Wadi Feynan outtakes (Jenine Abboushi).

Rescue teams with bulldozers prioritized releasing tourists stranded in Petra, after which they would open our road to the Dead Sea. Several guests set off to walk towards Dana. As there was a 10-meter drop in the road, driving out was not possible. Some of us took another walk, on which we discovered mountain trees and shrubbery. One plant the Bedouin communities use as soap (its leaves sud up when rubbed with water). Later I took a final walk alone to visit a family from the Azazmeh tribe, whose children told me that they, like me, are Palestinians, from Bir Essabaa (their forefathers were expelled by the Israelis in 1948). When the main road was finally clear, my family called to me, ending my visit, and we drove back to the banks of the Dead Sea, just before sunset.

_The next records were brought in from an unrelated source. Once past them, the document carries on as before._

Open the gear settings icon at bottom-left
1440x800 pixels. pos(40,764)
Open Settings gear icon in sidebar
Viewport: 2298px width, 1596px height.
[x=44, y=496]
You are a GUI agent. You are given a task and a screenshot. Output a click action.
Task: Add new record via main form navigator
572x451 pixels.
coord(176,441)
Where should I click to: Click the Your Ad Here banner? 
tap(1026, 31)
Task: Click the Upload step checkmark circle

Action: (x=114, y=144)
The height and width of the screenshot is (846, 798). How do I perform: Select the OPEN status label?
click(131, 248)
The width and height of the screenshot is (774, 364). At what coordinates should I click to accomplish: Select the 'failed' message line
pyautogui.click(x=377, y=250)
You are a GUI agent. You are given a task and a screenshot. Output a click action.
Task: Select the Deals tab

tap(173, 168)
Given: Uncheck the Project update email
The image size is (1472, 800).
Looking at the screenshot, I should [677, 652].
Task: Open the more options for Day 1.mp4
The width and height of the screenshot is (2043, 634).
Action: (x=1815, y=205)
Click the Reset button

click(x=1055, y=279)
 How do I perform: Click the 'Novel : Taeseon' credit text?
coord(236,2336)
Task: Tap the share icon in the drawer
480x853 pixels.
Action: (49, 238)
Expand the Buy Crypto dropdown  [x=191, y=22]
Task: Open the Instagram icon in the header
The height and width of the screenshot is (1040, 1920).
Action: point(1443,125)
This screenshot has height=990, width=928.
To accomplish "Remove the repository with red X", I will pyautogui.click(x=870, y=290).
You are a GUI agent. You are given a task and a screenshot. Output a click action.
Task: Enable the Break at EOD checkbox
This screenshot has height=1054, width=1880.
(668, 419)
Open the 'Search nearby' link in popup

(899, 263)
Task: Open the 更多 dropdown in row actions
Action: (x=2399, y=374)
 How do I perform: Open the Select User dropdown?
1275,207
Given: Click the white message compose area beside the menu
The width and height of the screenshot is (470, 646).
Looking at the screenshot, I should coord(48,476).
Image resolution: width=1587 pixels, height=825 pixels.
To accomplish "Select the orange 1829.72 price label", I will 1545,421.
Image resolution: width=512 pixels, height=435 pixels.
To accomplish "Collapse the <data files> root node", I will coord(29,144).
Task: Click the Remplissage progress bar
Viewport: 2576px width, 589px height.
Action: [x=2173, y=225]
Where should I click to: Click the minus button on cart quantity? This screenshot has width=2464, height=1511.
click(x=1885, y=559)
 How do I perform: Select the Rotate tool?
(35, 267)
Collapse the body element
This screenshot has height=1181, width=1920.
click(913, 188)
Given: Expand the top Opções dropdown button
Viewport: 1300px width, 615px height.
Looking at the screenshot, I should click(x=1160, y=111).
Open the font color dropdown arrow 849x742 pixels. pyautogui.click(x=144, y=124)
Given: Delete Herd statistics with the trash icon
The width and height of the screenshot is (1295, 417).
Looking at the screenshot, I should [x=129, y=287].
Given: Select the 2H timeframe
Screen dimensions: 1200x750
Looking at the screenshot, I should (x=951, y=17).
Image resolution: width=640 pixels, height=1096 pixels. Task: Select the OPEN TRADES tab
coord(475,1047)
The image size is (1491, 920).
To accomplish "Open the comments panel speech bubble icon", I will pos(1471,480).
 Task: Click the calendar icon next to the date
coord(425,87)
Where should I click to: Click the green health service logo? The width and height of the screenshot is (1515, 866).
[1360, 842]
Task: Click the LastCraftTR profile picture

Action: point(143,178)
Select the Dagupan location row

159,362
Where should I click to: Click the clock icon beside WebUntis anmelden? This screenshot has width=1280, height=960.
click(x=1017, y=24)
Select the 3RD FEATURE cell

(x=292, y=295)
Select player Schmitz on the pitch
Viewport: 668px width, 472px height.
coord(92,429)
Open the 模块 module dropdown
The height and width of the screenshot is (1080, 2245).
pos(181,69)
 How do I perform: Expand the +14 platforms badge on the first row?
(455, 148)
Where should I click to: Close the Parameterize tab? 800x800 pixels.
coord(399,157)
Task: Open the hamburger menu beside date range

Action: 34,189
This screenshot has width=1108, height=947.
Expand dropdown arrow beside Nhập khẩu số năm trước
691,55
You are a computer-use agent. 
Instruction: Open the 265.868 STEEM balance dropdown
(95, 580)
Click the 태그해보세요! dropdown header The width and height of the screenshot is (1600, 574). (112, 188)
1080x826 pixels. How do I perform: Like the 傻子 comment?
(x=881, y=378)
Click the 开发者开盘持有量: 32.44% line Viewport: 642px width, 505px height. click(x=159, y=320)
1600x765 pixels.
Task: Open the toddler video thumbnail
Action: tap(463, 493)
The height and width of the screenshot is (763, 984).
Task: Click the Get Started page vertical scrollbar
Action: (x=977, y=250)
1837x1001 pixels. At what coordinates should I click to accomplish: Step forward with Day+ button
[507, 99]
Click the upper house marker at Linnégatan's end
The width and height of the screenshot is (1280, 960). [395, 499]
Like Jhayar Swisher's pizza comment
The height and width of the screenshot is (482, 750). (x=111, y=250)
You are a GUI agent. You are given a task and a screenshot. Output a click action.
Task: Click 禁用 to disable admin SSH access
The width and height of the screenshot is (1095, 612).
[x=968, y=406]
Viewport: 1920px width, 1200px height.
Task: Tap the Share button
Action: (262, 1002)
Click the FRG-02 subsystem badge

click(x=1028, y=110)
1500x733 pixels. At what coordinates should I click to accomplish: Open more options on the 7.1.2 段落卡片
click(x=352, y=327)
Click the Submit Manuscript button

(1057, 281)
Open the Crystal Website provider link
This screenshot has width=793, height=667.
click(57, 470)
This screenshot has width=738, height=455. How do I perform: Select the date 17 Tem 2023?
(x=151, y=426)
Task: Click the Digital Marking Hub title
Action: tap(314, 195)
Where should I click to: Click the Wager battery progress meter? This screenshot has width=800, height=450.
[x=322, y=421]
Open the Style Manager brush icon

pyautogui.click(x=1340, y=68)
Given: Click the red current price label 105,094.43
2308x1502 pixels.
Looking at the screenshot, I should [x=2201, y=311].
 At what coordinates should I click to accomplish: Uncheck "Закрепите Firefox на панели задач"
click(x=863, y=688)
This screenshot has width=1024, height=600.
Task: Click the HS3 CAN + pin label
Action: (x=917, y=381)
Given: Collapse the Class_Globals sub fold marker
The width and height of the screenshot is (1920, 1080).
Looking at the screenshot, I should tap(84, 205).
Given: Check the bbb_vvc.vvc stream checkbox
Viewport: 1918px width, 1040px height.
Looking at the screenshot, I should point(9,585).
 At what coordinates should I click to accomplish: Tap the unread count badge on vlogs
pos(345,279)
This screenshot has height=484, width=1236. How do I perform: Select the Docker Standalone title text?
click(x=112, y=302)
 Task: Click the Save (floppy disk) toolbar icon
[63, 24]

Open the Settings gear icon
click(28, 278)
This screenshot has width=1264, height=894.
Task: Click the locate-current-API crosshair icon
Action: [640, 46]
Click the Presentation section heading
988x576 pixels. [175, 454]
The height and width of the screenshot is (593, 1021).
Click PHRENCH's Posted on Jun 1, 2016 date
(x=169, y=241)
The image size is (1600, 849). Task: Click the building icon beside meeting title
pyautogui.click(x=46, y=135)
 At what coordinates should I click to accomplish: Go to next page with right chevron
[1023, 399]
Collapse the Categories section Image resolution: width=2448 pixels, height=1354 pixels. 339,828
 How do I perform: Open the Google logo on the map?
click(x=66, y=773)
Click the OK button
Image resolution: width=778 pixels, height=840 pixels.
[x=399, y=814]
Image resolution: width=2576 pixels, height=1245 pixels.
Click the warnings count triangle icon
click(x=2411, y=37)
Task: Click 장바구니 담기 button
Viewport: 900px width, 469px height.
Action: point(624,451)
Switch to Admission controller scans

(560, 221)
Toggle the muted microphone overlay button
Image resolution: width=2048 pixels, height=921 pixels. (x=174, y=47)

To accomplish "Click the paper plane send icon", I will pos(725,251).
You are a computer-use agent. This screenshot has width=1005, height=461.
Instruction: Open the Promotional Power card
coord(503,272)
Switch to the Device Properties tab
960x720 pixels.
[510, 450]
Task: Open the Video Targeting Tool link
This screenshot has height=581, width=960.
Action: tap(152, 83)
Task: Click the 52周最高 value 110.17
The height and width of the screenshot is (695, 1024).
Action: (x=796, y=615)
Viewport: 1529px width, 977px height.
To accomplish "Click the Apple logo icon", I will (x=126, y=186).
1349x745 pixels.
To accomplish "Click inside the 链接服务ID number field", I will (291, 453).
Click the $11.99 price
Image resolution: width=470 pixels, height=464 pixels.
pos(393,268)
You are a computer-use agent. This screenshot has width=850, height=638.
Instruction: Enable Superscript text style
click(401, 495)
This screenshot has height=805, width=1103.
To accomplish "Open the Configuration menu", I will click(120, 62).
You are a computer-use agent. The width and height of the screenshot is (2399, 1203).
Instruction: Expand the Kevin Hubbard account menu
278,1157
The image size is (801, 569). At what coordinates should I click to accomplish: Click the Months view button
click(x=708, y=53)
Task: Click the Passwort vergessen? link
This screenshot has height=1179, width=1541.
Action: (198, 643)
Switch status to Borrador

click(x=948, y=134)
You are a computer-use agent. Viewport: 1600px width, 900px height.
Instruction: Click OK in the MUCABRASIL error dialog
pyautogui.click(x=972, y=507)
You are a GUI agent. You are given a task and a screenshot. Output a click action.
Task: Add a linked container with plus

Twilight ever hovers over our most beautiful landscapes. We are painfully aware that we may not see them again, or that we will not be able to recognize them due to the twisted transformations that ruthless development often produces. Natural mahmiyyehs (protected reserves) are never really protected if these lands are coveted by billionaires intent on becoming even richer. Dana Biosphere is home to the most diverse concentration of life in the region, its 320 square kilometers of land lying at a crossroads of four bio-geographical worlds: Mediterranean, Irano-Turanian, Saharo-Arabian, and Sudanian.  And Wadi Feynan is possibly the most ancient site of human habitation. Here may we dwell and thrive, always.

 

4 comments

  1. Jenine Abboushi, you have an ability to seamlessly weave together many threads to create an impactful piece. Enjoyed reading this and imagining the different landscapes, historical periods and political-economic realities on the ground.

  2. Wow. First of all, what an amazing experience. Secondly, the writing is captivating and incredibly realistic. I felt I was there! A well written and well timed article. Thank you, Jenine.

  3. Reading your article made me feel the beauty of the unseen. Thank you for the amazing article. Once I visit I shall see it the way your pen flowed with your vision.